##### Supplied records

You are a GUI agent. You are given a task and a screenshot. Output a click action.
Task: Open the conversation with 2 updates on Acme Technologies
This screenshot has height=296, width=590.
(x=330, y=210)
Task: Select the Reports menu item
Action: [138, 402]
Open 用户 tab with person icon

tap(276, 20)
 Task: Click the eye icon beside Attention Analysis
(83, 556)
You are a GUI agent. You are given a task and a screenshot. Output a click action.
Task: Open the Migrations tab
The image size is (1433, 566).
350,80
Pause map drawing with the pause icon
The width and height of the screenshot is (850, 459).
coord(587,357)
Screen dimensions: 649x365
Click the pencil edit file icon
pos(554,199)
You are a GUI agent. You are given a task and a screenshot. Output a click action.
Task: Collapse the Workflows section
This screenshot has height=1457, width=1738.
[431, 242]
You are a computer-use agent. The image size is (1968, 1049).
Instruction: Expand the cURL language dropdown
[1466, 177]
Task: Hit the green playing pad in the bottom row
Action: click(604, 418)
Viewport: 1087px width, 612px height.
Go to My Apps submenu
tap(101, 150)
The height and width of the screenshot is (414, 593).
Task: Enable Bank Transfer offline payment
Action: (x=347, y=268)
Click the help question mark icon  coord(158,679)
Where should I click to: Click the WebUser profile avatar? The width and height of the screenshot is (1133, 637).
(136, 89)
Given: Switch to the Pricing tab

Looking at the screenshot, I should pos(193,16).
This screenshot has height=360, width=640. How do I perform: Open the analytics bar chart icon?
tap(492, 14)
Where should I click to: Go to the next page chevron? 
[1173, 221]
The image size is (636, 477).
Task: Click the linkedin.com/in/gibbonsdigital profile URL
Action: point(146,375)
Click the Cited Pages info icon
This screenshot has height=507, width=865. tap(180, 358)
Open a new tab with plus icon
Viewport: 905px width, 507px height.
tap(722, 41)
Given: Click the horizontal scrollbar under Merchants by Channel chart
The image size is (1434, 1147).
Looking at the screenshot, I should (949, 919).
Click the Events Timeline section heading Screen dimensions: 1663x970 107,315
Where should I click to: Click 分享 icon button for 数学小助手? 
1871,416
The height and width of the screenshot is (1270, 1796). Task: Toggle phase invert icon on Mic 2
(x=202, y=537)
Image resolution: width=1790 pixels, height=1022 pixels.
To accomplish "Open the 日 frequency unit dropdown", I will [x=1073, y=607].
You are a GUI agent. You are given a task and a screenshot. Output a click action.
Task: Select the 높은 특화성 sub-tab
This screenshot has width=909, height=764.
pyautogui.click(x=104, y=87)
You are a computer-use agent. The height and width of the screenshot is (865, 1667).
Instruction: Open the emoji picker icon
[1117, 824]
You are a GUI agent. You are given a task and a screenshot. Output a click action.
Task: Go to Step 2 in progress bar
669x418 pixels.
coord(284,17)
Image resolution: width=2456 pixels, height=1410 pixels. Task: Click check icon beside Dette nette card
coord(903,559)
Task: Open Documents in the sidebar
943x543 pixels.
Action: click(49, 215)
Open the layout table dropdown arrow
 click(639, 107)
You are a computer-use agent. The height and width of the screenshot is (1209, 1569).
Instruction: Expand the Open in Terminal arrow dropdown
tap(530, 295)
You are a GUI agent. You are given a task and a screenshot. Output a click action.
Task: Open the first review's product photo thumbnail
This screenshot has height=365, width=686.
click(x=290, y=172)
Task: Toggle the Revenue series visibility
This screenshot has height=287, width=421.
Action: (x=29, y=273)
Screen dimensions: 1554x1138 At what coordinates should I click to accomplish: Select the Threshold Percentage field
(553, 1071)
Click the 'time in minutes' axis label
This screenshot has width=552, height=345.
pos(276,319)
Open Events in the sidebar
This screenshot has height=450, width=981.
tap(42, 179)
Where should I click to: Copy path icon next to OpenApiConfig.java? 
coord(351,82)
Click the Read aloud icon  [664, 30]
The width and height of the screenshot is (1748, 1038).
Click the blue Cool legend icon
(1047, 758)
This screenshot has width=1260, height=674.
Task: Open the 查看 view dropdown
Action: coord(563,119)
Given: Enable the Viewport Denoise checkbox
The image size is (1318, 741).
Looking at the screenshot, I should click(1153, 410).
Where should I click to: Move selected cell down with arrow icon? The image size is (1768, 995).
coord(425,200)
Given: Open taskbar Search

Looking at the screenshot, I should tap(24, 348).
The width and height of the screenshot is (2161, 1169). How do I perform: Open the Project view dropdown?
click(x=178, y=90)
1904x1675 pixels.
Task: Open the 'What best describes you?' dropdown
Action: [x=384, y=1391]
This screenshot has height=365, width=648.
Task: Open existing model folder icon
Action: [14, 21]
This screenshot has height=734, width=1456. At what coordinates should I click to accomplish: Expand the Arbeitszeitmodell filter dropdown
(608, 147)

##########

▸ **Instructions to follow**
All of the material above is to be retyped word for word.

▸ **Response**
You are a GUI agent. You are given a task and a screenshot. Output a click action.
Task: Open the conversation with 2 updates on Acme Technologies
This screenshot has height=296, width=590.
(x=330, y=210)
Task: Select the Reports menu item
Action: [138, 402]
Open 用户 tab with person icon

tap(276, 20)
 Task: Click the eye icon beside Attention Analysis
(83, 556)
You are a GUI agent. You are given a task and a screenshot. Output a click action.
Task: Open the Migrations tab
The image size is (1433, 566).
350,80
Pause map drawing with the pause icon
The width and height of the screenshot is (850, 459).
coord(587,357)
Screen dimensions: 649x365
Click the pencil edit file icon
pos(554,199)
You are a GUI agent. You are given a task and a screenshot. Output a click action.
Task: Collapse the Workflows section
This screenshot has height=1457, width=1738.
[431, 242]
You are a computer-use agent. The image size is (1968, 1049).
Instruction: Expand the cURL language dropdown
[1466, 177]
Task: Hit the green playing pad in the bottom row
Action: click(604, 418)
Viewport: 1087px width, 612px height.
Go to My Apps submenu
tap(101, 150)
The height and width of the screenshot is (414, 593).
Task: Enable Bank Transfer offline payment
Action: (x=347, y=268)
Click the help question mark icon  coord(158,679)
Where should I click to: Click the WebUser profile avatar? The width and height of the screenshot is (1133, 637).
(136, 89)
Given: Switch to the Pricing tab

Looking at the screenshot, I should pos(193,16).
This screenshot has height=360, width=640. How do I perform: Open the analytics bar chart icon?
tap(492, 14)
Where should I click to: Go to the next page chevron? 
[1173, 221]
The image size is (636, 477).
Task: Click the linkedin.com/in/gibbonsdigital profile URL
Action: point(146,375)
Click the Cited Pages info icon
This screenshot has height=507, width=865. tap(180, 358)
Open a new tab with plus icon
Viewport: 905px width, 507px height.
tap(722, 41)
Given: Click the horizontal scrollbar under Merchants by Channel chart
The image size is (1434, 1147).
Looking at the screenshot, I should (949, 919).
Click the Events Timeline section heading Screen dimensions: 1663x970 107,315
Where should I click to: Click 分享 icon button for 数学小助手? 
1871,416
The height and width of the screenshot is (1270, 1796). Task: Toggle phase invert icon on Mic 2
(x=202, y=537)
Image resolution: width=1790 pixels, height=1022 pixels.
To accomplish "Open the 日 frequency unit dropdown", I will [x=1073, y=607].
You are a GUI agent. You are given a task and a screenshot. Output a click action.
Task: Select the 높은 특화성 sub-tab
This screenshot has width=909, height=764.
pyautogui.click(x=104, y=87)
You are a computer-use agent. The height and width of the screenshot is (865, 1667).
Instruction: Open the emoji picker icon
[1117, 824]
You are a GUI agent. You are given a task and a screenshot. Output a click action.
Task: Go to Step 2 in progress bar
669x418 pixels.
coord(284,17)
Image resolution: width=2456 pixels, height=1410 pixels. Task: Click check icon beside Dette nette card
coord(903,559)
Task: Open Documents in the sidebar
943x543 pixels.
Action: click(49, 215)
Open the layout table dropdown arrow
 click(639, 107)
You are a computer-use agent. The height and width of the screenshot is (1209, 1569).
Instruction: Expand the Open in Terminal arrow dropdown
tap(530, 295)
You are a GUI agent. You are given a task and a screenshot. Output a click action.
Task: Open the first review's product photo thumbnail
This screenshot has height=365, width=686.
click(x=290, y=172)
Task: Toggle the Revenue series visibility
This screenshot has height=287, width=421.
Action: (x=29, y=273)
Screen dimensions: 1554x1138 At what coordinates should I click to accomplish: Select the Threshold Percentage field
(553, 1071)
Click the 'time in minutes' axis label
This screenshot has width=552, height=345.
pos(276,319)
Open Events in the sidebar
This screenshot has height=450, width=981.
tap(42, 179)
Where should I click to: Copy path icon next to OpenApiConfig.java? 
coord(351,82)
Click the Read aloud icon  [664, 30]
The width and height of the screenshot is (1748, 1038).
Click the blue Cool legend icon
(1047, 758)
This screenshot has width=1260, height=674.
Task: Open the 查看 view dropdown
Action: coord(563,119)
Given: Enable the Viewport Denoise checkbox
The image size is (1318, 741).
Looking at the screenshot, I should click(1153, 410).
Where should I click to: Move selected cell down with arrow icon? The image size is (1768, 995).
coord(425,200)
Given: Open taskbar Search

Looking at the screenshot, I should tap(24, 348).
The width and height of the screenshot is (2161, 1169). How do I perform: Open the Project view dropdown?
click(x=178, y=90)
1904x1675 pixels.
Task: Open the 'What best describes you?' dropdown
Action: [x=384, y=1391]
This screenshot has height=365, width=648.
Task: Open existing model folder icon
Action: [14, 21]
This screenshot has height=734, width=1456. At what coordinates should I click to accomplish: Expand the Arbeitszeitmodell filter dropdown
(608, 147)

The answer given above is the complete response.